- **GIVEN TASK**:
Count the lines below that contain the string "icon", with case counting, and reply with the number alone.

- **INFORMATION SHOWN**:
::::
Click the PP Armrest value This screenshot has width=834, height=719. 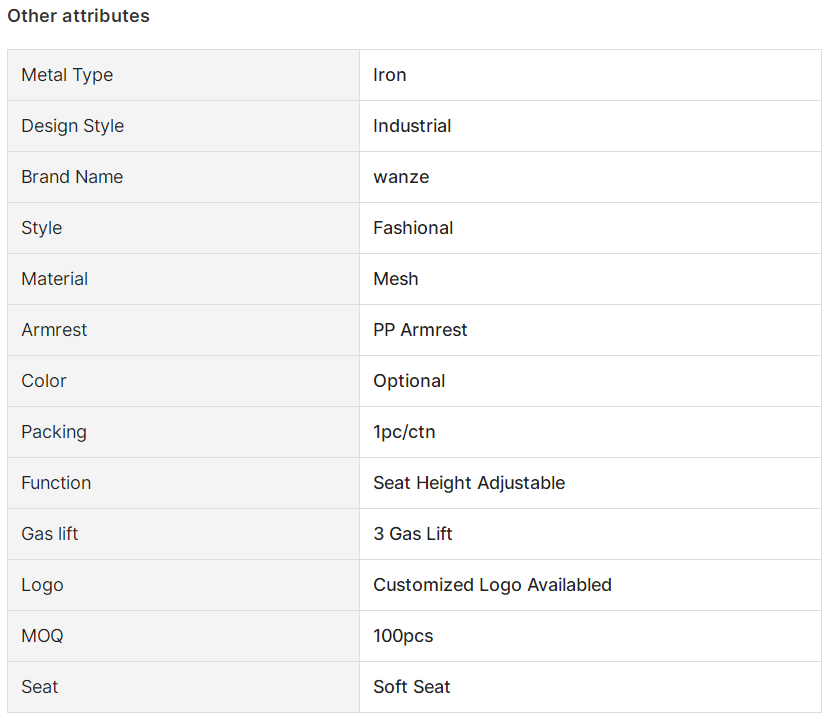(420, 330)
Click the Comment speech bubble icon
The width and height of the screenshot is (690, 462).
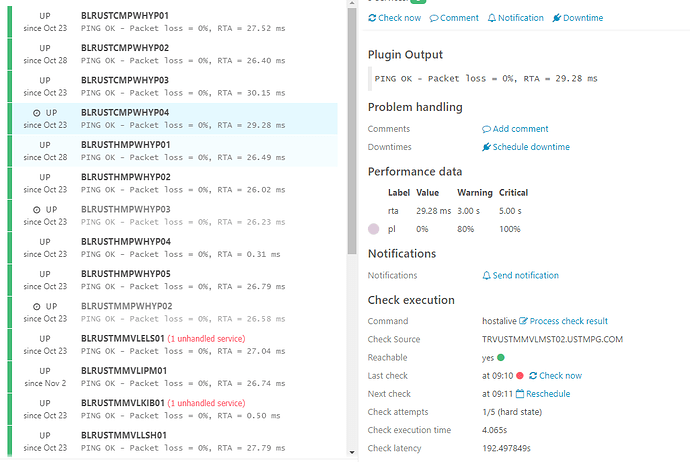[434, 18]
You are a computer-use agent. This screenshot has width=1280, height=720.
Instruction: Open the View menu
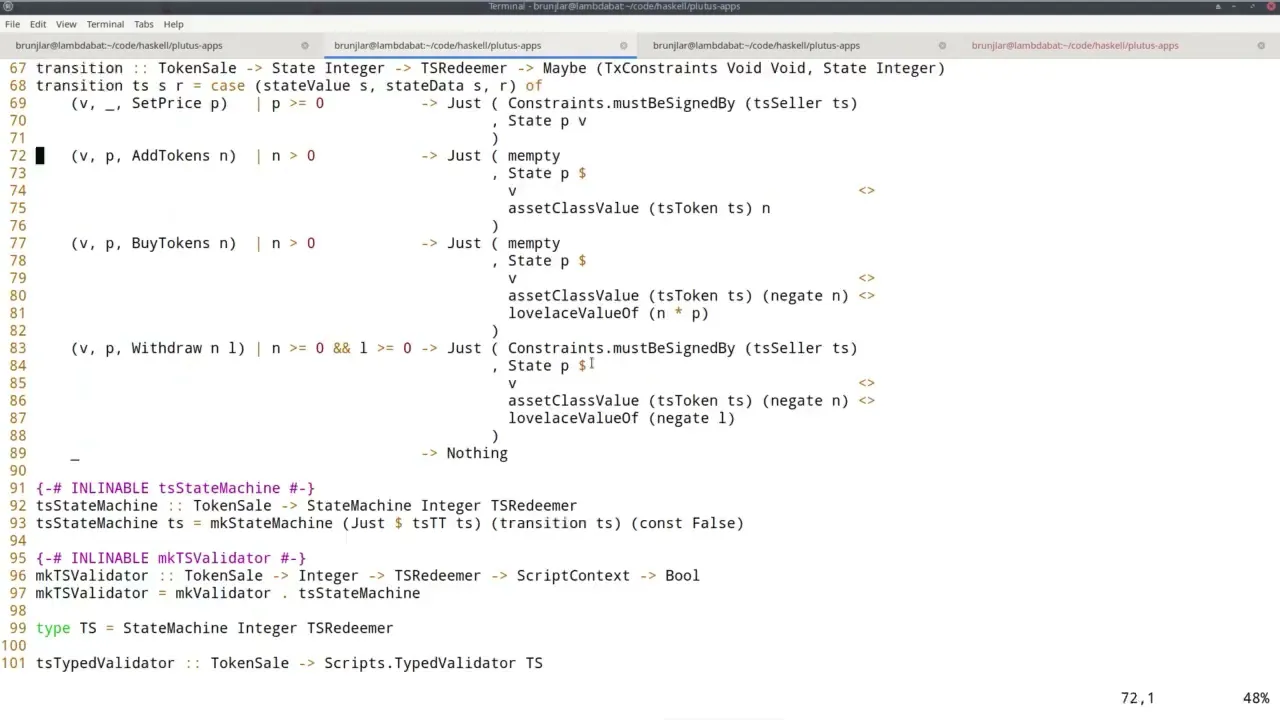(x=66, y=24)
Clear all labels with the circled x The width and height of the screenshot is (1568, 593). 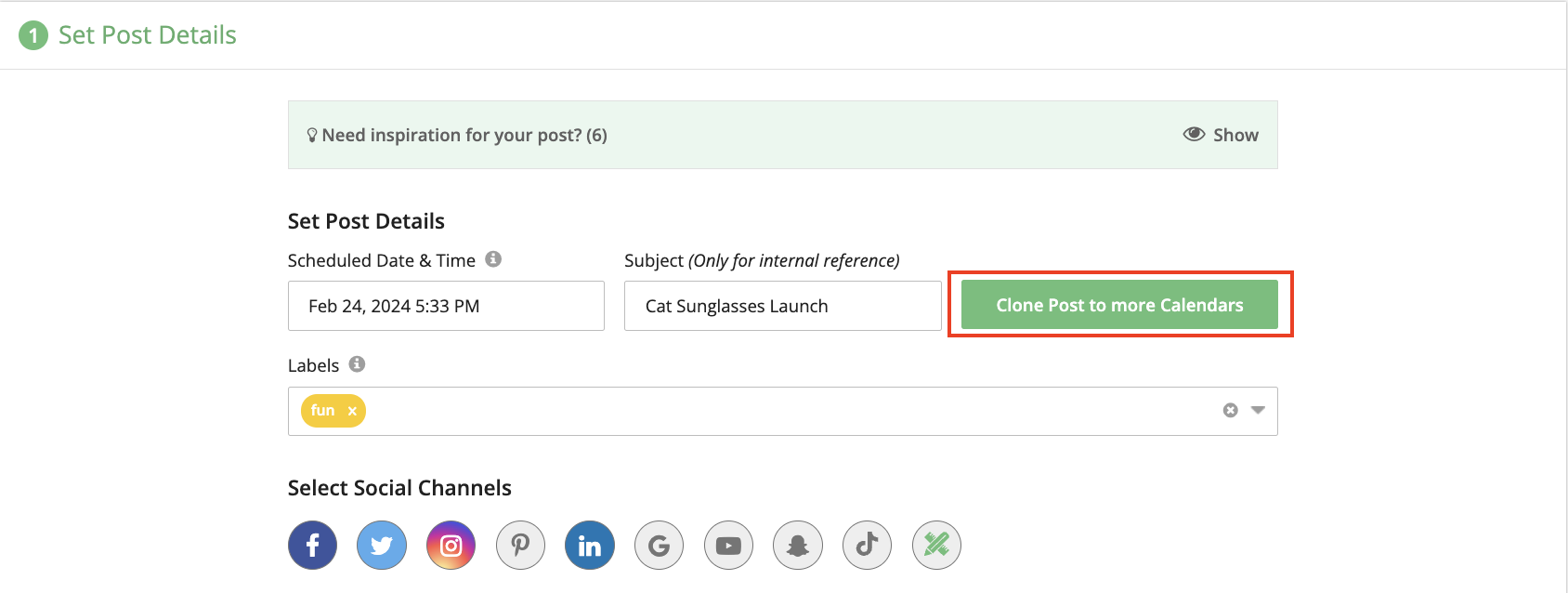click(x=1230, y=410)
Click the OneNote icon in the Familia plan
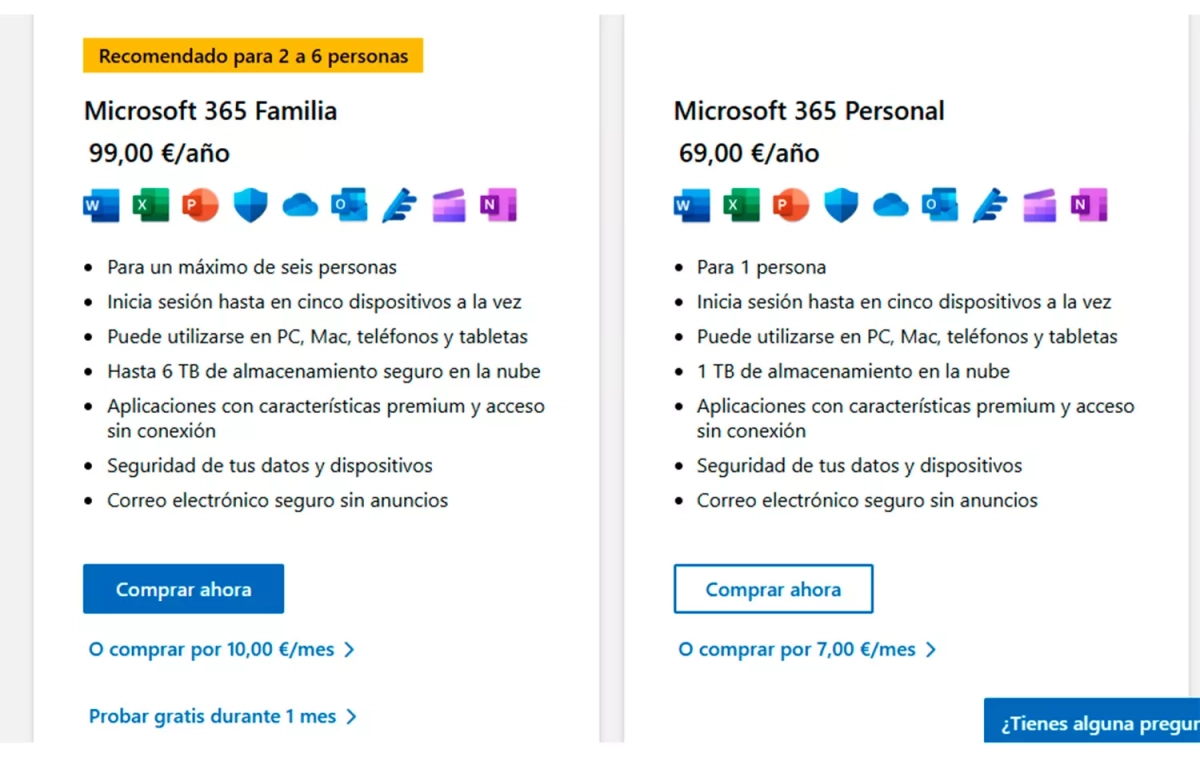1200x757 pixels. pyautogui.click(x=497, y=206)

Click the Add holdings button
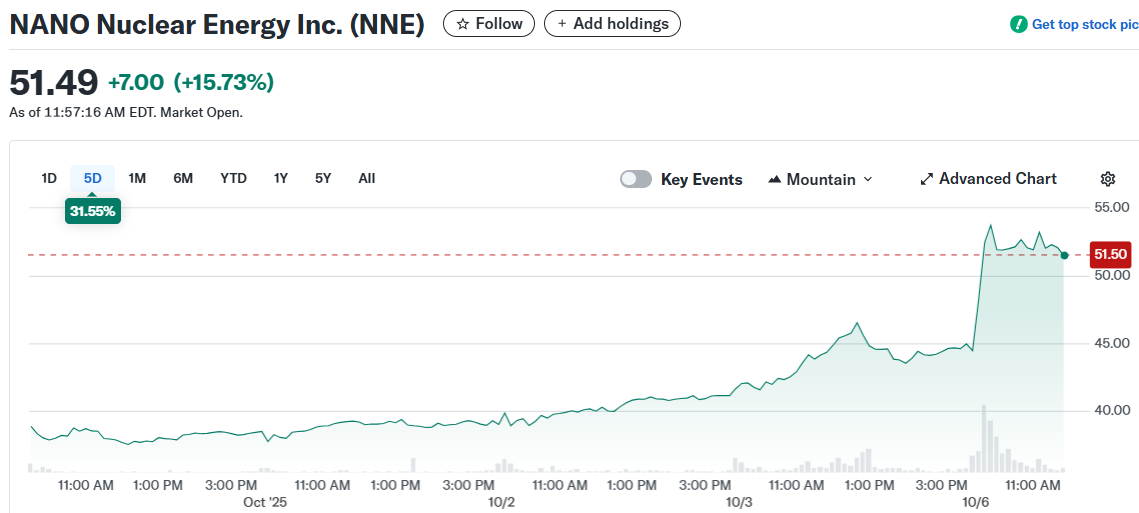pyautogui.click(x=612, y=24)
::::
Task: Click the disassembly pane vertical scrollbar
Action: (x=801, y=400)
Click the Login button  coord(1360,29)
::::
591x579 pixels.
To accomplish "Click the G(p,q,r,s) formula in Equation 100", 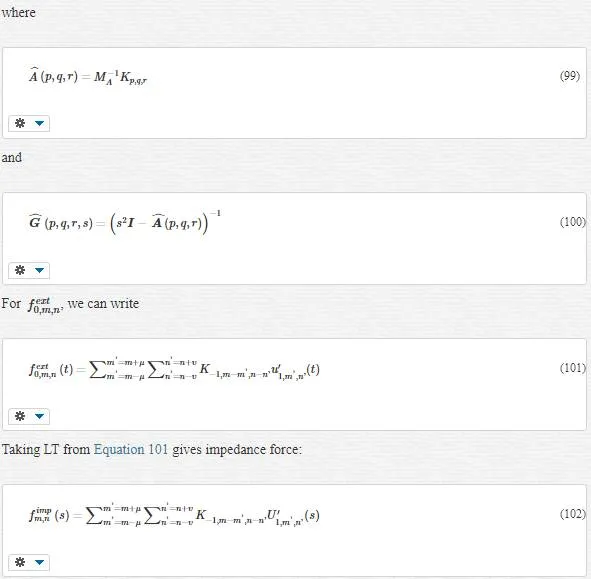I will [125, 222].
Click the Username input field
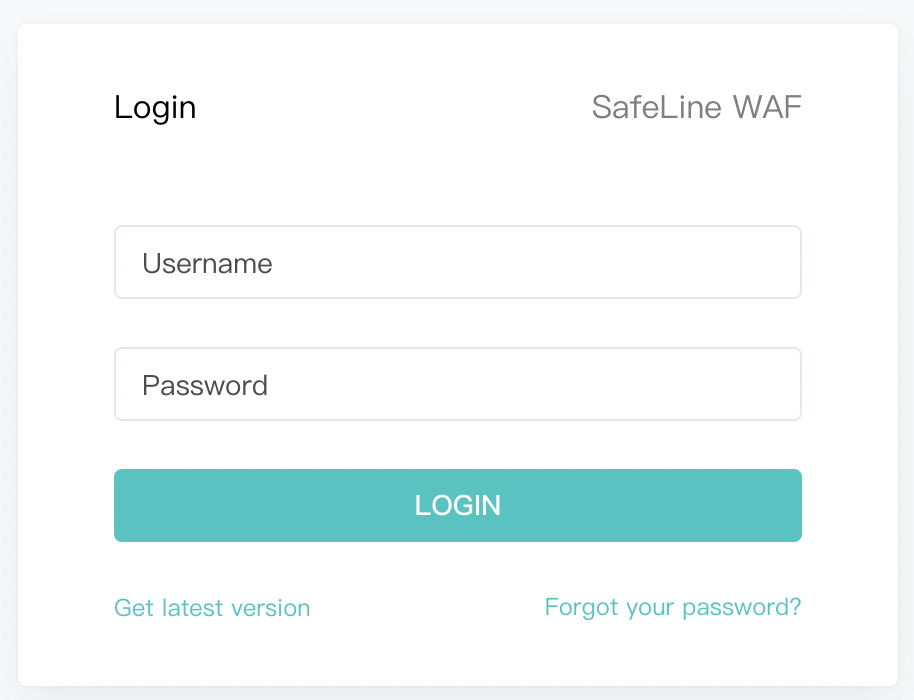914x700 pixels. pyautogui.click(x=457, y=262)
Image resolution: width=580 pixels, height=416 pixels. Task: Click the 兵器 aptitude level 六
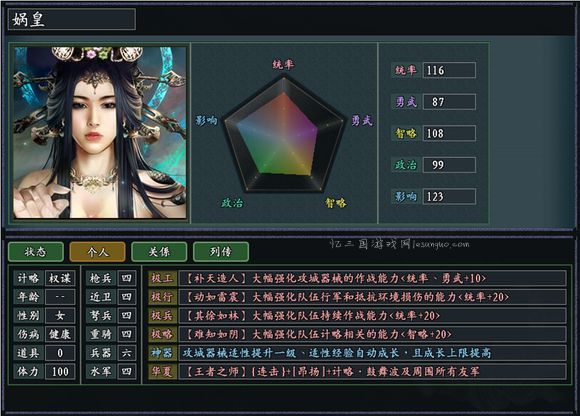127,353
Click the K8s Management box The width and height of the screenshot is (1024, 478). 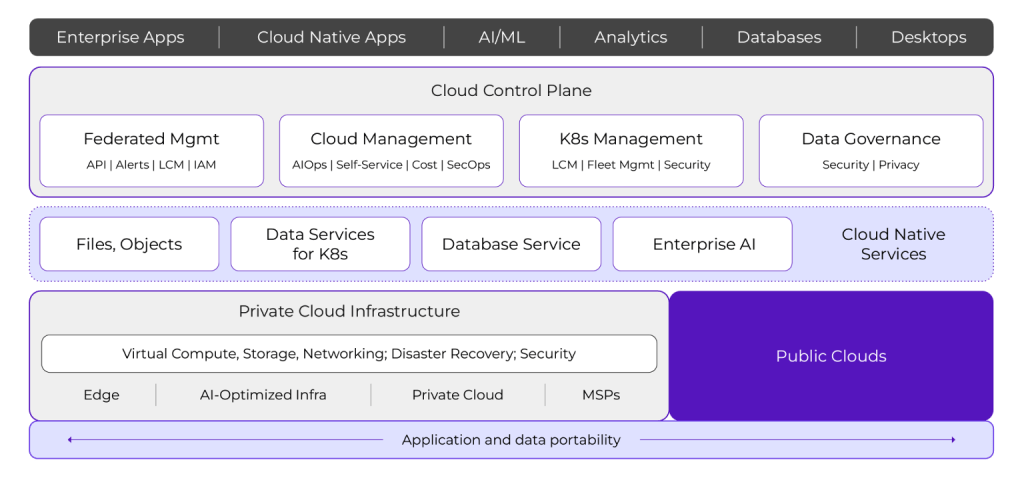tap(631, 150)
::::
- **PROBLEM SOLUTION**:
2